C’è anche la Nato tra le vittime dei Casalesi. Secondo la magistratura, infatti, il clan di Michele Zagaria è riuscito a ottenere un grosso appalto pubblico del ministero della Difesa per la realizzazione della sede del Centro Radar HF Nato a Licola, nel giuglianese, impiegando “materiali qualitativamente e quantitativamente diversi e inferiori rispetto alle previsioni del capitolato”. E così la struttura, fondamentale per il sistema di sicurezza delle Nazioni che si affacciano sul Mediterraneo ed aderiscono all’Alleanza Atlantica, stando a quanto ricostruisce l’accusa, attualmente poggia su cemento scadente e insufficiente fornito dalla camorra casertana attraverso le loro ditte di riferimento.
Il dettaglio emerge tra gli atti dell’inchiesta della Dda di Napoli culminata ieri in un’ordinanza di arresto per sette esponenti di spicco della cosca del casertano, tra cui due fratelli e un cugino del boss latitante dal 1996, in cima alle classifiche dei ricercati più pericolosi. Sull’appalto del centro radar ultimato nel febbraio del 2004, i pm indagano con l’ipotesi di “frode in pubbliche forniture” con l’aggravante di aver agevolato l’associazione camorristica.
Per questa vicenda sono indagati Pasquale Zagaria, Michele Fontana (rispettivamente fratello e cugino di Michele Zagaria) e il direttore dei lavori per conto della stazione appaltante, il ministero della Difesa. Tra gli indagati ci sarebbe anche Immacolata Capone, la dark lady della camorra di Afragola, se non fosse stata uccisa in un agguato a Sant’Antimo nel pomeriggio del 17 marzo 2004, colpita a morte da una quindicina di proiettili calibro 9 esplosi da un commando di killer. La Capone, legata sia al clan Moccia di Afragola che al clan degli Zagaria, era socia di una ditta di movimento terra ed aveva stretto rapporti di affari coi Casalesi.
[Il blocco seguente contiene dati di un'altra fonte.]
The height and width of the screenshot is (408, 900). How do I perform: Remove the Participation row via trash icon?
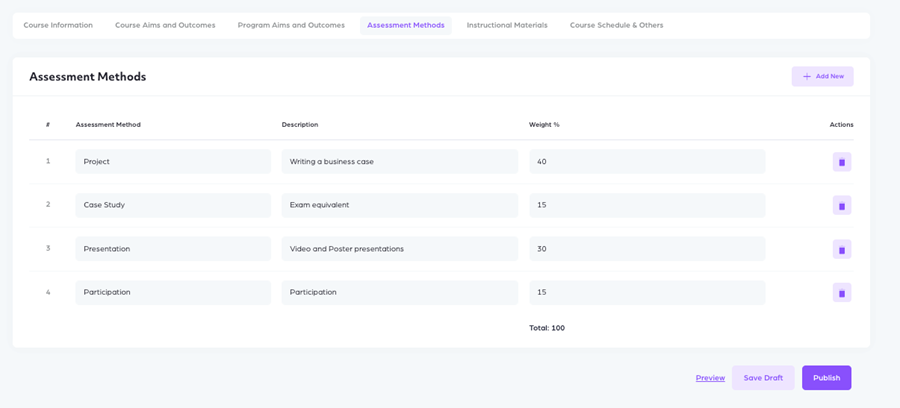841,293
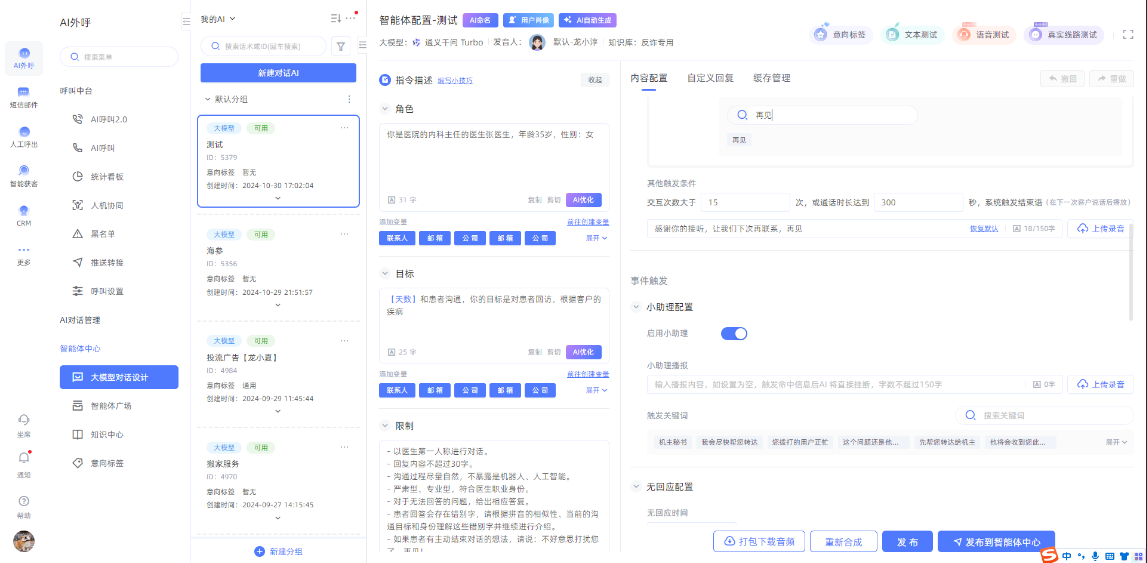Click the 新建对话AI button
Image resolution: width=1147 pixels, height=563 pixels.
pos(278,73)
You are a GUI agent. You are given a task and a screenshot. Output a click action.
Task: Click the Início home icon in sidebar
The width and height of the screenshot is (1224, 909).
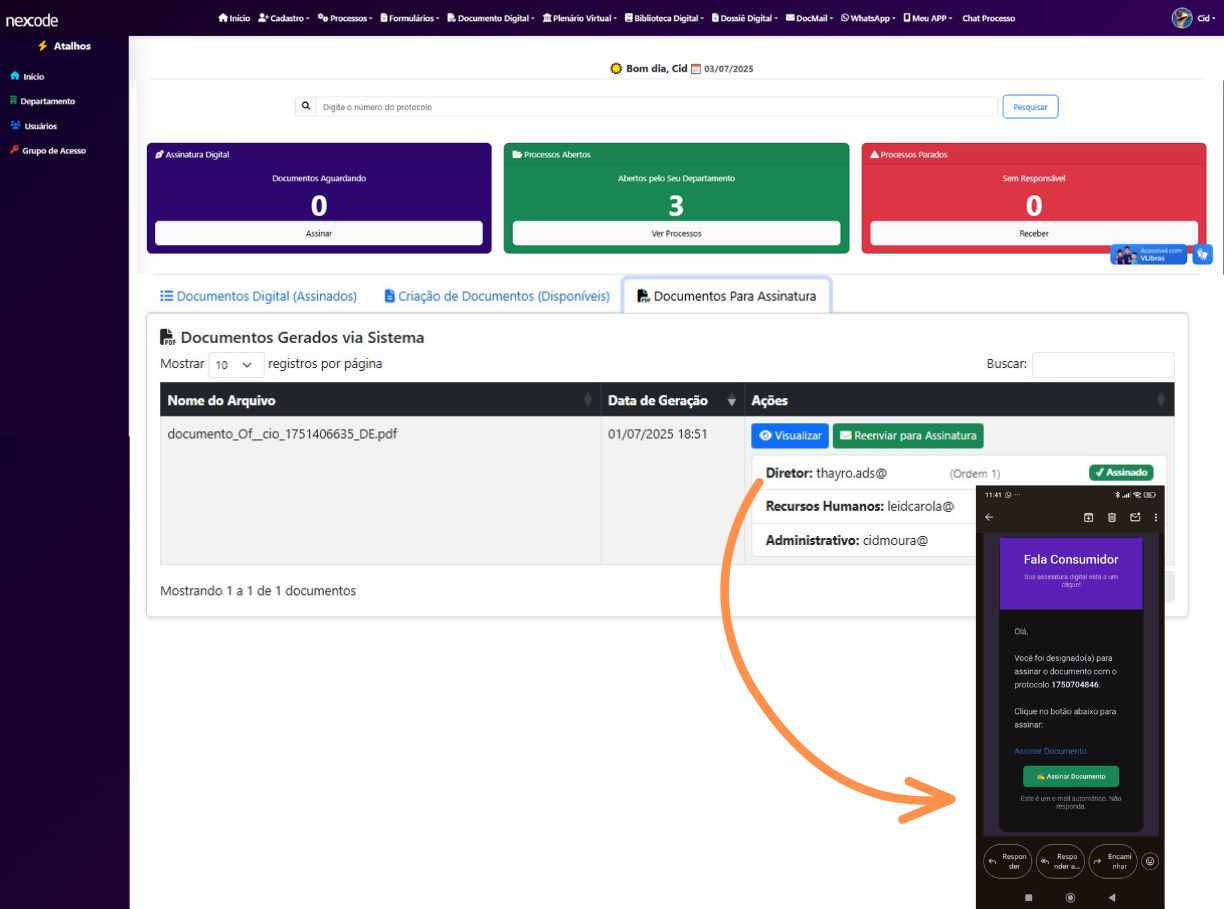15,76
In uno stralcio d’inchiesta, relativo sempre a questo appalto, sono indagati anche il responsabile della Dec spa, appaltatrice dell’opera, il direttore tecnico della “Edil Padiro”, di cui la Capone era l’amministratore di fatto e il titolare della Gima srl, incaricata dei lavori di impiantistica. Secondo l’accusa l’ utilizzo di materiali scadenti avrebbe consentito “lo storno di parte rilevante delle somme corrisposte in seguito alla presentazione degli stati di avanzamento”. Il clan, insomma, sarebbe riuscito a fare la cresta in barba alla Nato.